Producers face battle for shelf space
New warning for food suppliers as supermarkets slash prices
The number of producers in ‘distress’ has shot up by 54% in the past 12 months, according to restructuring firm Begbies Traynor.
Almost 9 in 10 of 1,622 reported to be in trouble are small or medium-sized suppliers and farmers.
Begbies blames the rise in distressed companies on supermarkets slashing prices and delaying payments to suppliers as they struggle to win back customers to the German discount chains Aldi and Lidl.
Gavin Darby, chief executive of Mr Kipling owner Premier Foods said in January this year that companies like his are likely to get more shelf space as the supermarkets trim their product ranges to focus on the best sellers.
Daily Business reported in February that Tesco would cut the range of products it sells by a third in order to tackle the discounters who have eaten into its market share.
All the supermarkets are expected to focus on those big brand products that they can buy in bulk and which sell in bigger quantities.

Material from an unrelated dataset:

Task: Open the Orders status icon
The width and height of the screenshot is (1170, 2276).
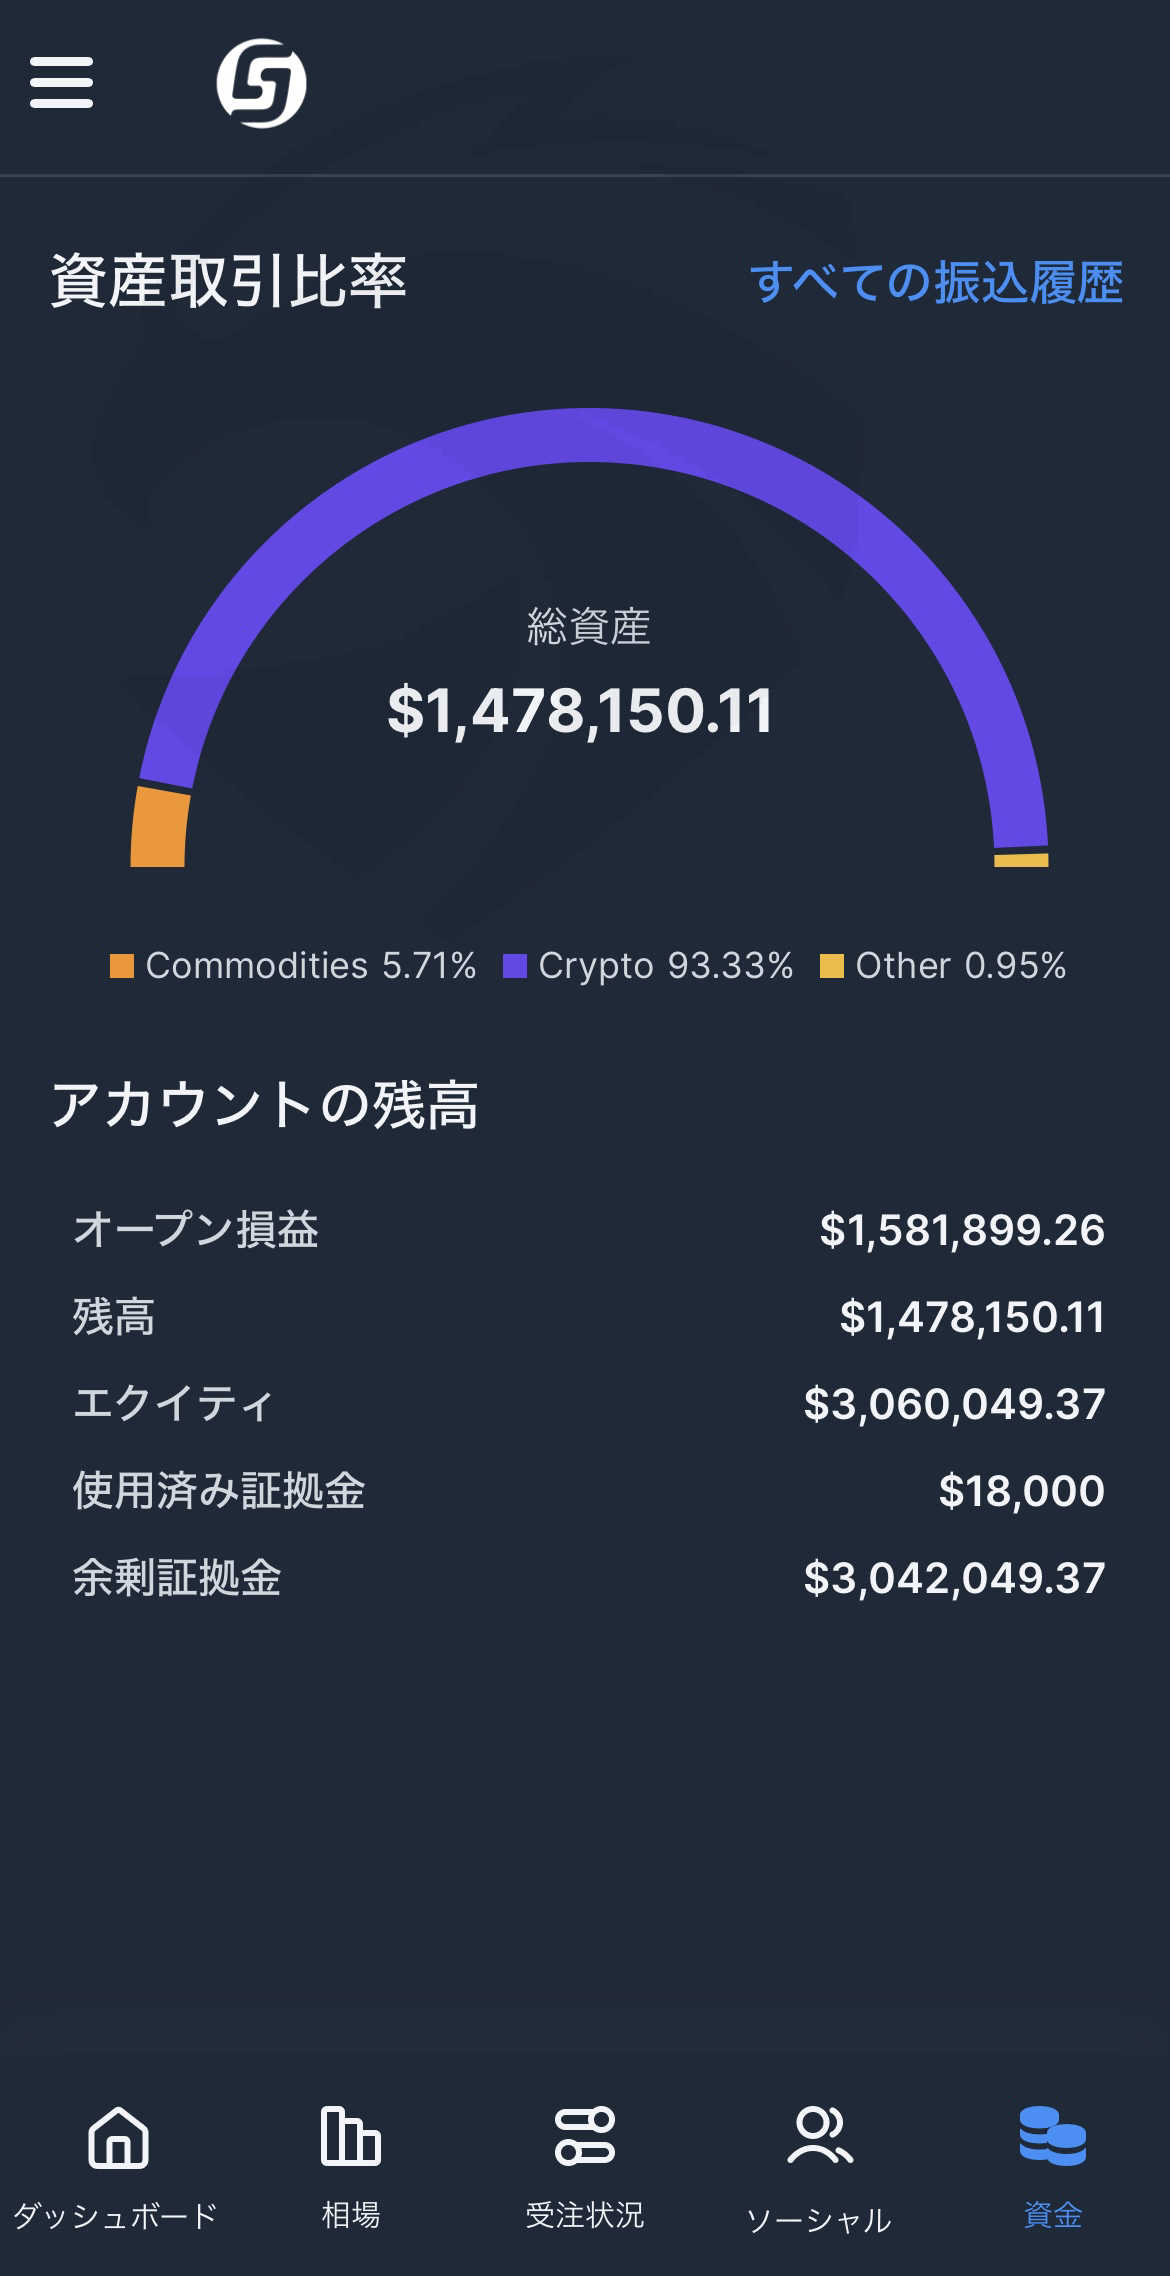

Tesco, for instance, sells 28 tomato ketchup sauces while in Aldi there is just one ketchup in one size. By stocking fewer products Tesco will be able to cut prices and compete with the discounters. Tesco hired Boston Consulting Group to decide which products will have to go.
Begbies’ new report will add to a sense of alarm among suppliers who have worked to secure lucrative business from the big four.
Julie Palmer, a partner and retail expert at Begbies, said: “The food retail industry has never been tougher for the UK’s smallest food suppliers, independent grocers and farmers.
“Food suppliers are bearing the brunt of the supermarkets’ drastic turnaround strategies and the new savage landscape in the UK retail food industry.
“Clearly the novelty of a bargain continues to resonate with consumers. Unfortunately the retail environment is set to become even bleaker for the UK’s small food suppliers who are facing the harsh reality that price slashing is not just a short-term pain but something that’s here to stay.”